- [ACTIONS TO TAKE]
[A] Name every modern scholar that the passage on women in Macedonia and Anatolia cites as a source.
[B] Please retype each line of the records below exactly, leaving out the pictures.

- [GIVEN TEXT]
+++

The positions of women in ancient Macedonia, Anatolia, and Crete had many similarities, especially in contrast to women in ancient Athens and Israel. Wealthy Athenian and Eastern women were still sequestered in the home. J. B. Lightfoot comments about Macedonia: “In not a few instances a metronymic [inscription] takes the place of the usual patronymic and in other cases a prominence is given to women which can hardly be accidental.” He adds, “the active zeal of the women in this country is a remarkable fact, without a parallel in the Apostle’s history elsewhere and only to be compared with their prominence at an earlier date in the personal ministry of our Lord.”6 Macedonian women gained more social and legal rights than other Greek women, especially Athenian.7 As a result, women in Hellenistic Egypt had many social and legal rights because Hellenistic queens were successors of the Macedonians. Thus, in Hellenistic Greece, some women scholars and prose writers can be found in Alexandria, such as the Neopythagorean philosopher Perictione and Hypatia, who was leader of the Neoplatonic School (fourth and fifth centuries AD).8 William Tarn summarizes: “If Macedonia produced perhaps the most competent group of men the world has yet seen, the women were in all respects the men’s counterparts; they played a large part in affairs, received envoys and obtained concessions for them from their husbands, built temples, founded cities, engaged mercenaries, commanded armies, held fortresses, and acted on occasion as regents or even co-rulers.”9 Egypt had at least seven Cleopatras!10

In contrast to Jesus’s disciples, who were astounded that Jesus spoke to the Samaritan woman (John 4:27),11 Paul, Silas, Timothy, and Luke encouraged the participation and leadership of women in Philippi by speaking to them in public, staying at Lydia’s house, and choosing women such as Euodia and Syntyche as coworkers (Phil 4:2–3). “Coworker” (synergos) is also used to signify Paul as a teacher, Timothy as an evangelist, Silas as a prophet, and Epaphroditus, Clement, and Prisca. In the genitive case, synergos is a “colleague.”12 Paul told the Corinthians to “be subject to . . .every coworker,” and “give recognition to such people” (1 Cor 16:16, 18). Thus, a “coworker” is a colleague placed in a position of authority to whom the churches were to be subject. Synonyms for coworkers include ministers of the word, such as apostles, prophets, evangelists, pastors, and teachers (Eph 4:11–13).13 Euodia and Syntyche “labored side by side” with Paul in the gospel (Phil 4:3). Euodia and Syntyche’s disagreement affected the unity of the entire church. Lydia, Euodia, and Syntyche were functioning as church overseers. Lydia was a persuasive businesswoman, the head of her household, who was quite aggressive when she strongly urged (parabiazomai) Paul, Silas, Luke, and Timothy to cross barriers of race (Jew and Gentile) and gender and to remain at her house (Acts 16:14–15, 40). This church, led by women, became a financial and spiritual partner with Paul to advance God’s reign for many years.14 Consequently, the letter to the Philippians is one of the most amiable New Testament letters. Yes, the church had its problems, but the church was not convinced by heterodox teachers. Derek Thomas summarizes: “But in the earnest and undiscriminating preaching of Paul to the women at the riverside, in the baptism of Lydia, in the influence of Euodia and Syntyche, in the prayers and service of the honored widows and in the warmth of the welcome Crescens’ sister could expect, we may be glimpsing the new kind of status the Christian church could afford to women, especially in a place where the Jewish presence was not strong.”15

Ephesus, Anatolia

Lydia herself came from Thyatira (Acts 16:14), which is in the ancient region called Lydia in Anatolia, Western Asia Minor. According to William Ramsay, the Lydians tended to be matriarchal (a preference native to Asia Minor), in contrast to the Phrygians and Carians, who tended more to the patriarchal type of social institutions.16 In the province of Lydia, the goddess was prominent, while a male god very often was put forward as her son. In Phrygia and Pisidia, the goddess was not so prominent, and the male god often stood alone.17 Thus, not surprisingly, the Synod of Laodicea in Phrygia in the fourth century was the first to limit women.18 In contrast, women prophets were frequent in Anatolia before the second century.19 Anatolian women, with their Amazon heritage, were influential. Ephesus in Anatolia was first a Lydian village. Of the twelve Ionian cities, Ephesus is the most Lydian.20 In Anatolia, women also were prominent. It was acceptable for them to hold public positions and perform duties of authority and influence in their communities.21 The worship of Artemis was also prominent, and this pagan cult seemed to have influenced the new Christians in Ephesus.

+++

- [STORED ROWS]
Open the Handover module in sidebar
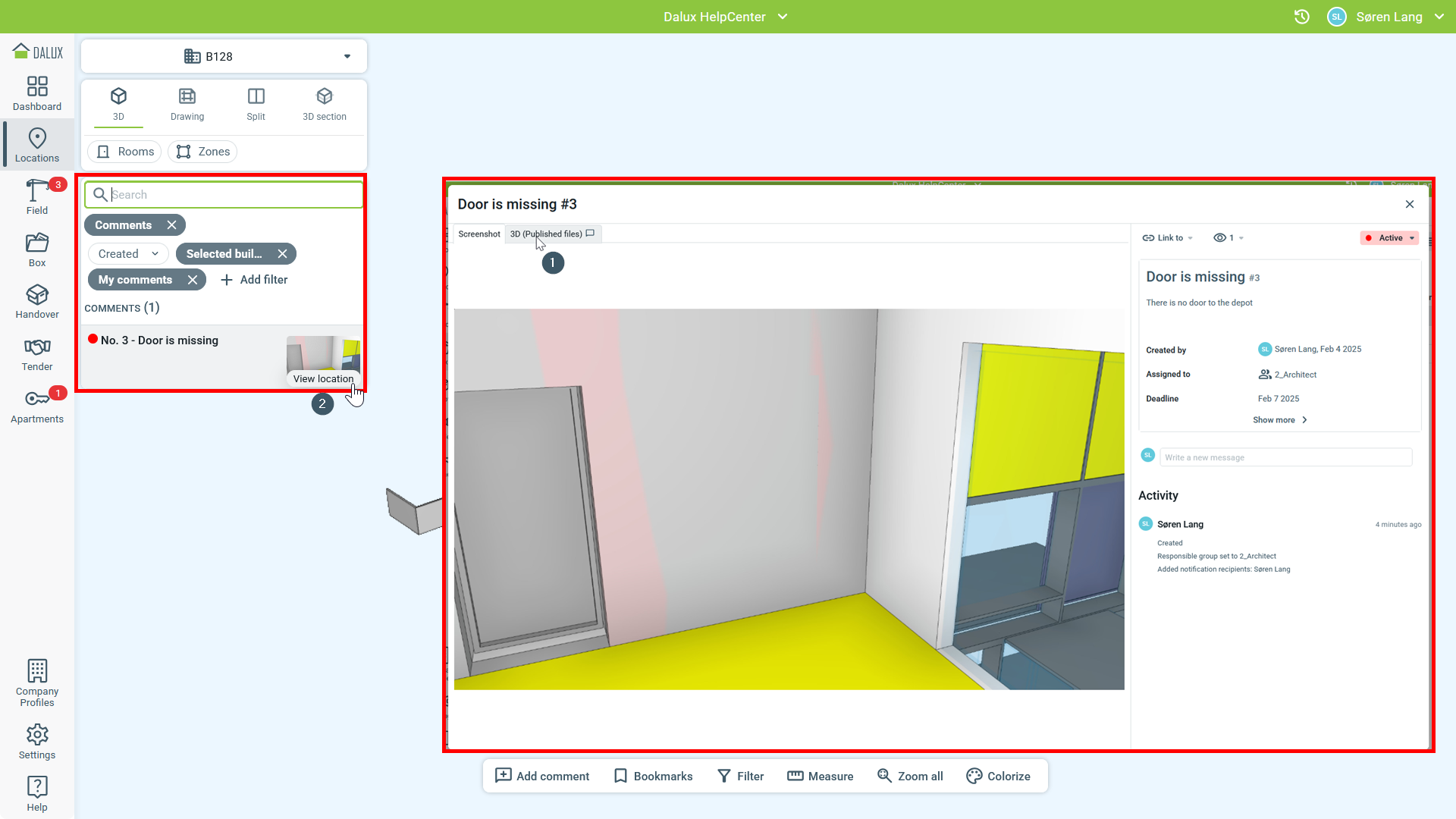Screen dimensions: 1456x819 pyautogui.click(x=36, y=301)
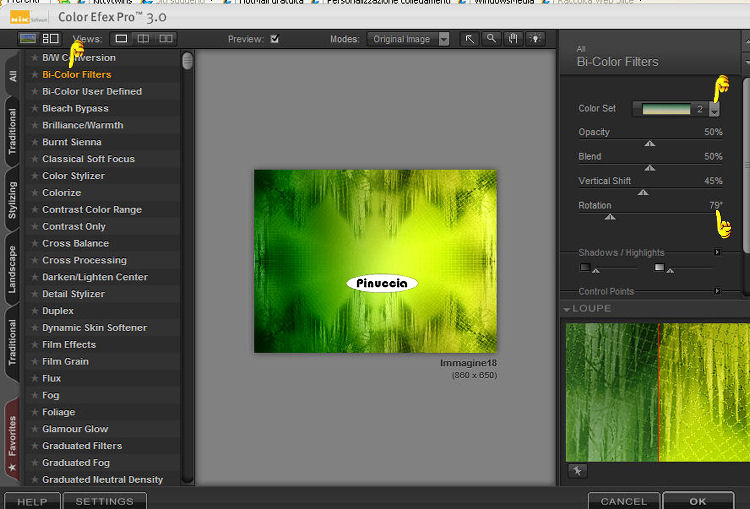The height and width of the screenshot is (509, 750).
Task: Select the zoom magnifier tool
Action: point(491,39)
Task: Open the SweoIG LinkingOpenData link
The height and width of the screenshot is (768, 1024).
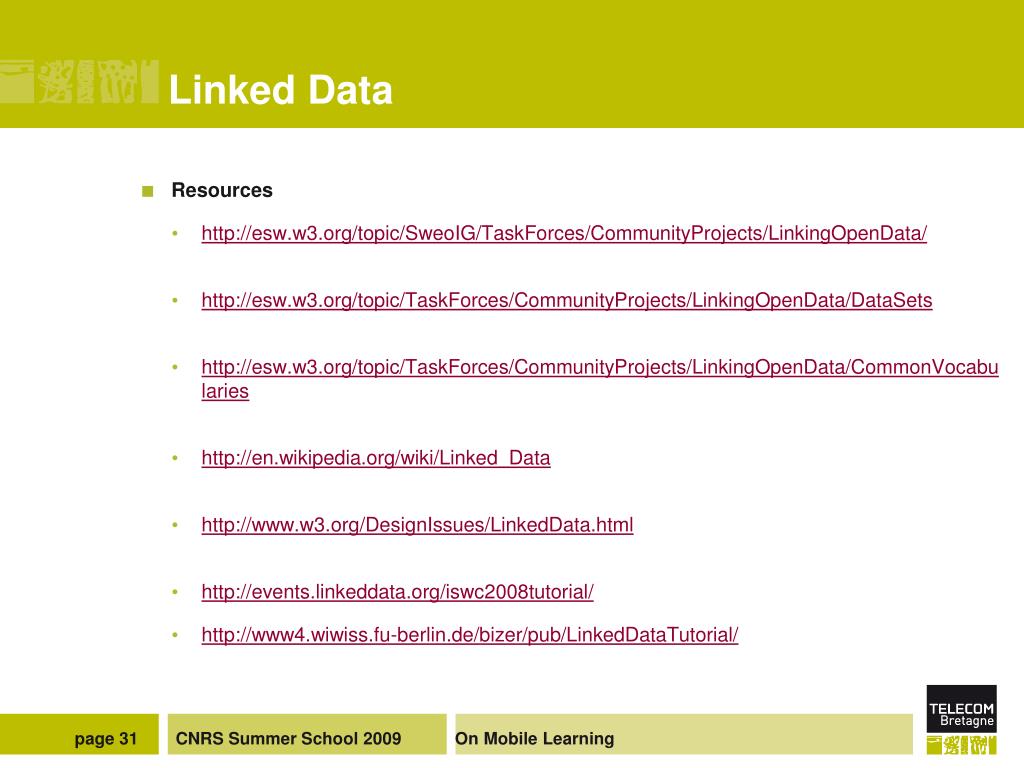Action: click(564, 234)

+++

- [THE RESULTS]
[A] J. B. Lightfoot, William Tarn, Derek Thomas, William Ramsay

[B]
Open the Handover module in sidebar
Screen dimensions: 1456x819 pyautogui.click(x=36, y=301)
The height and width of the screenshot is (509, 750).
Task: Select the zoom magnifier tool
Action: point(491,39)
Task: Open the SweoIG LinkingOpenData link
The height and width of the screenshot is (768, 1024).
Action: click(564, 234)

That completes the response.